Excerpted from the blog post are some of the DO NOT suggestions for parents, as offered by kids and teachers:
- Don’t go to back-to-school night and ask specific questions about your child right after the principal tells you not to do it. No one there wants to hear about your child.
- Don’t kiss, hug or otherwise show any affection to your middle-schooler when you drop him or her off at school, bring cake into class for his or her birthday or any other time if other children are present. At about 10 to 11 years old — or fifth to sixth grades — kids think that pretty much anything their parents do is embarrassing. Don’t make things worse by doing something embarrassing in front of other kids.
- Adults should not tell teenagers that they need to be asleep by 11 p.m., and they should stop pretending that it makes sense for high school to start early in the morning. It is indisputably true that for biological reasons, teenagers have a different sleep cycle from people both younger and older than they are, says sleep expert Helen Emsellem, author of Snooze . . .Or Lose!” That means that it is nearly a biological impossibility for them to get to sleep before 11 p.m. or even midnight. The National Sleep Foundation says that teenagers require about nine hours of sleep every night — but only 8 percent actually get it, and, in fact, as much as two-thirds get less than seven hours of sleep a night.
- No matter how wealthy you are, do not let your child drive a new Mercedes, an Audi sports car or a snazzy convertible to school. Other luxury cars apply, too. Kids need to learn how to work for their toys. If you expect them to work hard in school toward their futures, they shouldn’t have fancy cars handed to them. Also, everybody else at school will pretend to like your child but pretty much won’t.
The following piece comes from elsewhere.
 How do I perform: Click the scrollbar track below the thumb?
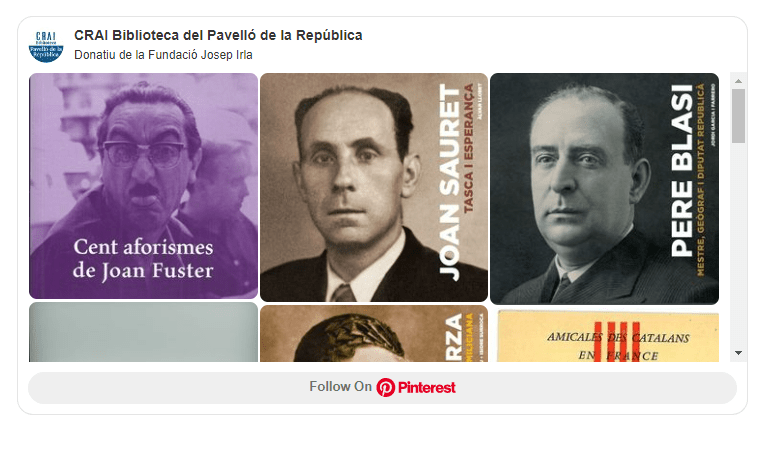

- Don’t do your kids’ homework for them.
- Don’t drink, smoke pot or pop Ecstasy with your kids, and don’t let them have parties and pretend they aren’t draining your alcohol cabinet.
- Don’t send a nasty e-mail to a teacher, even if a teacher does something legitimately annoying.
- Don’t try to solve your college-age students’ problems for them. Don’t call intern coordinators to complain about student internships, don’t get in the way of roommate disputes (unless there is criminal behavior going on) and never, never, never e-mail the school president to complain about parking issues. Or, in fact, just about anything else. Let kids start owning their own lives and solving their own problems. It’s time for helicopter parents to stay grounded.
So, tell us Patch readers (especially you teachers and kids out there), what other “egregious” school-year behaviors do you see parents committing? And/or, what's your advice for parents in order to ensure kids have a good school year?
Wynne Kelch
7:33 am on Thursday, September 13, 2012
It is not an "impossibility" for a teenager to sleep before 11 pm. Some can. I did. It's one thing to support changing school hours. But absent that change, it's unhelpful to encourage families not to bother to try to get more sleep.
Cathy Hosek
8:55 am on Thursday, September 13, 2012
The bus for the high school arrives on our corner at 6:30 am. In order for my kids to get 9 hours of sleep, they would have to go to bed at 9 pm. High school needs to start later!
Beth Jarvis
9:14 am on Thursday, September 13, 2012
Someone privately emailed me suggesting I also solicit the things teachers do that parents don't like. So, feel free to contribute on that topic as well.